La Smala à venir [Future Smala]
What an odd moment it is when desire begets a map! All of a sudden, the eye withdraws beyond the world and takes on a near-transcendent point of view. Perhaps the divine is revealed during these moments, moments of war or confrontation, of peace and safeguarding. Maps are projections of history, where the relation between politics and the other are revealed as being welcoming or hostile.
As for the flag, it is raised in front of a horizontal perspective. It signals that the being is either at home or away. It flaps and floats like the wave of a hand, replacing a common language. For others it is a signal: the lowest level of acknowledgement that precedes a meeting—an initial show of hospitality, an invitation before a warm welcome or a bloody conflict. As for those carrying it, the flag becomes a symbol of their rallying together, of their common living spaces, as well as of the bond that has surreptitiously joined them together, sometimes right down to their flesh, their very existence, and their common goals. And often, for its bearers, the flag is seen from below; like a shining star, it floats above them and reveals their common destiny.
But the map is also imprinted upon the flag! The three viewpoints merge together, or rather, cross paths in a multiple gaze. This is a vital moment in any cosmic or historical revolution. The sky faces the Earth in these moments. Both hold one another through the beating of an unprecedented desire. An almost inhuman desire for justice. A desire that belongs to the being itself. Justice here is that state, before any law, which holds together what is dissimilar and which causes hospitality to appear in the first instance: welcoming or even meeting my enemy.
Two flags, or standards, flap in the wind here. Warlike and peaceful at the same time. Carrying two circular, revolutionary maps. Everything is upended: for a moment in time perspective is suspended, hypnotised by the marking of territory. The eye discovers movement! The map is no longer on a flat surface. It floats in the air, turning back and forth upon itself, mimicking the tumultuous agitation and movement of humankind. The map on the flap is the sign of history, of its cycles, events, and hidden sides. Here, the North no longer has the advantage over the South. Justice holds everything within a continuous vibration.
La Smala is thus the fate of all earthly estates that wish to be carried to heaven with a flag. La Smala: a shifting estate, a resisting, warrior capital city that guarantees hospitality amidst the conflict. La Smala is an “estate” made up of strategies for resistance and desire for justice. Its foundation is perpetual, yet fragile due to the fact that it cannot settle down once and for all, it must remain a dwelling or a state to be.

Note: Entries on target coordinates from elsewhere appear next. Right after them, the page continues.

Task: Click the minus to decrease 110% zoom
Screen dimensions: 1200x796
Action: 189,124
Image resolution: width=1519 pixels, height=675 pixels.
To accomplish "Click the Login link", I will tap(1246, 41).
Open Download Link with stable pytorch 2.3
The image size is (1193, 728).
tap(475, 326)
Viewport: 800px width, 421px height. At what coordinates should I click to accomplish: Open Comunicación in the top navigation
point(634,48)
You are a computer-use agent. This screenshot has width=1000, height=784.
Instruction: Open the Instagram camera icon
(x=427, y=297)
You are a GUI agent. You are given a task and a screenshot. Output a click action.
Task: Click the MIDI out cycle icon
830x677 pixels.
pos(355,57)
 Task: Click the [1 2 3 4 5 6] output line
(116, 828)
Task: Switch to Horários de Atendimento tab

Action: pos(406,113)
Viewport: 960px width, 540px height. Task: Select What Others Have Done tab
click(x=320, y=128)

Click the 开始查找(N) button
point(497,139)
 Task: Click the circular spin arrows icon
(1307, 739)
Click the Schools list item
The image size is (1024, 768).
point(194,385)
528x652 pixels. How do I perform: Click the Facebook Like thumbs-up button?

La Smala is no longer a proper noun. It no longer represents a historical moment in the Algerian resistance to the French coloniser. La Smala written across a banner becomes the mark of a cosmic cycle and a continuous revolution.
“But the sea takes and gives memory,
and love fixes the eye diligently,
and poets establish that which endures.”
Friedrich Hölderlin, Remembrance (English translation by James Mitchell).